Rotmilan

Der Rotmilan (lateinisch: Milvus milvus) hat eine Körpergröße von 60 – 65 cm und eine Spannweite von 150 – 170 cm. Ausgewachsene Männchen sind mit einem Kilogramm Körpergewicht rund ein Drittel leichter als die Weibchen. Als besondere Kennzeichen der Vögel gelten die rostrote Unterseite des Federkleides, die hellen Flächen auf den Handflügeln sowie der tiefgegabelte Schwanz. Damit unterscheidet sich der Rotmilan deutlich vom dunkleren und ein wenig kleineren Schwarzmilan, dessen Schwanz nur leicht gegabelt ist. Aufgrund der auffälligen Flugsilhouette, der roten Federn und der eleganten Bewegungen beim Segeln und Gaukeln am Himmel haben manche Dichter ihn sogar als »König der Lüfte« gepriesen.
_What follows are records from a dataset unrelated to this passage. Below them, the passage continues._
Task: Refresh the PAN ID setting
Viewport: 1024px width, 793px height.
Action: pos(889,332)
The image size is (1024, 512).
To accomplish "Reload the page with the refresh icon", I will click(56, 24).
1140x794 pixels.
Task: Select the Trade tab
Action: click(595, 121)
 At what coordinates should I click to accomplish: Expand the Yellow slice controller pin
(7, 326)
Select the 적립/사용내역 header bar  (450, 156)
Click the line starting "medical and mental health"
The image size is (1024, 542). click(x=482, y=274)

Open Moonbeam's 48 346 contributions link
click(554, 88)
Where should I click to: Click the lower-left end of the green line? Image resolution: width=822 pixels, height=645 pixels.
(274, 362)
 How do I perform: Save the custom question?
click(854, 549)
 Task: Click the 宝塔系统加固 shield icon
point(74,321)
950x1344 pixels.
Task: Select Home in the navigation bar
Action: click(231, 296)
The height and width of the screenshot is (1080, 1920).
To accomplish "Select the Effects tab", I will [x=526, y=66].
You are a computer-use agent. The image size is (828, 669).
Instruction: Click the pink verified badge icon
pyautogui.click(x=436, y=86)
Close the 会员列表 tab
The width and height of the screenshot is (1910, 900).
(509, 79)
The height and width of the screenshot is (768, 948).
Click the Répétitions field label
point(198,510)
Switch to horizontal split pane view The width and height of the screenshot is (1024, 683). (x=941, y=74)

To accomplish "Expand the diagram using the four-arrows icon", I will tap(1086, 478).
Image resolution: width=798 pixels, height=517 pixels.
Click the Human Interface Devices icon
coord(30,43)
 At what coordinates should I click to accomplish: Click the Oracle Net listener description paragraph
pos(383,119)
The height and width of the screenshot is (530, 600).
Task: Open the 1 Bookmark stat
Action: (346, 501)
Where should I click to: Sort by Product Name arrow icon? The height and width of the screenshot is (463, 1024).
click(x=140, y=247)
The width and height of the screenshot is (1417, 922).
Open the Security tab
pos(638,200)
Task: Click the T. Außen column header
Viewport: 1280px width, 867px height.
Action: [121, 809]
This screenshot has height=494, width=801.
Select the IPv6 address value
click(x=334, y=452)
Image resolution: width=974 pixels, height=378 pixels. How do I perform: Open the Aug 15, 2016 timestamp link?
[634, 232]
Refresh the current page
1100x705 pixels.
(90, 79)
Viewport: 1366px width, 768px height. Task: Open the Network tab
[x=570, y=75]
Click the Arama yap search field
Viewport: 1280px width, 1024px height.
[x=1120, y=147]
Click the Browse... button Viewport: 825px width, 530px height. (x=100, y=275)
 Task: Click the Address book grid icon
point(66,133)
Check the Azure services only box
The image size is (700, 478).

In England wird er hingegen mit einem Spielzeugdrachen verglichen und dank der auffälligen Färbung auch Red Kite, also Roter Drache, genannt. Der Milan liebt eine abwechslungsreiche Landschaft. Auf alten Bäumen werden die Horste angelegt, zum Jagen benötigt er offene Flächen. Der Speiseplan ist abwechslungsreich. Neben kleinen Säugetieren und Vögeln werden auch von Autos überfahrene Tiere und anderes Aas nicht verschmäht. Zur Not geht der Milan sogar zu Fuß auf Jagd und erbeutet auf diese Weise Heuschrecken, Käfer, Regenwürmer oder Frösche. Zum Brüten bevorzugen die Vögel hohe Bäume in Waldrandnähe. Die Horste werden dabei nicht nur mit dünnen Zweigen und anderen natürlichen Materialien, sondern auch mit Papier- und Plastikfetzen ausgepolstert. Das Milanweibchen legt im April nacheinander 2 – 3 Eier, manchmal auch 4 – 5, die von ihr gut einen Monat lang bebrütet werden. In dieser Zeit kümmert sich der männliche Partner um die Nahrungsversorgung. Nach dem Schlüpfen werden die Nestlinge rund 2 Monate lang im Horst gefüttert. Dann können sie fliegen. Die Eltern versorgen die Jungtiere anschließend noch einen weiteren Monat mit Futter. Im Herbst zieht der größte Teil der Vögel nach Süden. Bevorzugtes Winterquartier ist der Mittelmeerraum. Rotmilane kommen weltweit gesehen nur in Europa, in Nordafrika und in einem kleinen Gebiet am Schwarzen Meer vor. Als ihre größte Bedrohung wird der Verlust naturnaher, abwechslungsreicher Lebensräume gesehen. Da rund die Hälfte aller Brutpaare in Deutschland heimisch ist, haben wir für die Erhaltung dieser seltenen Vogelart eine ganz besondere Verantwortung.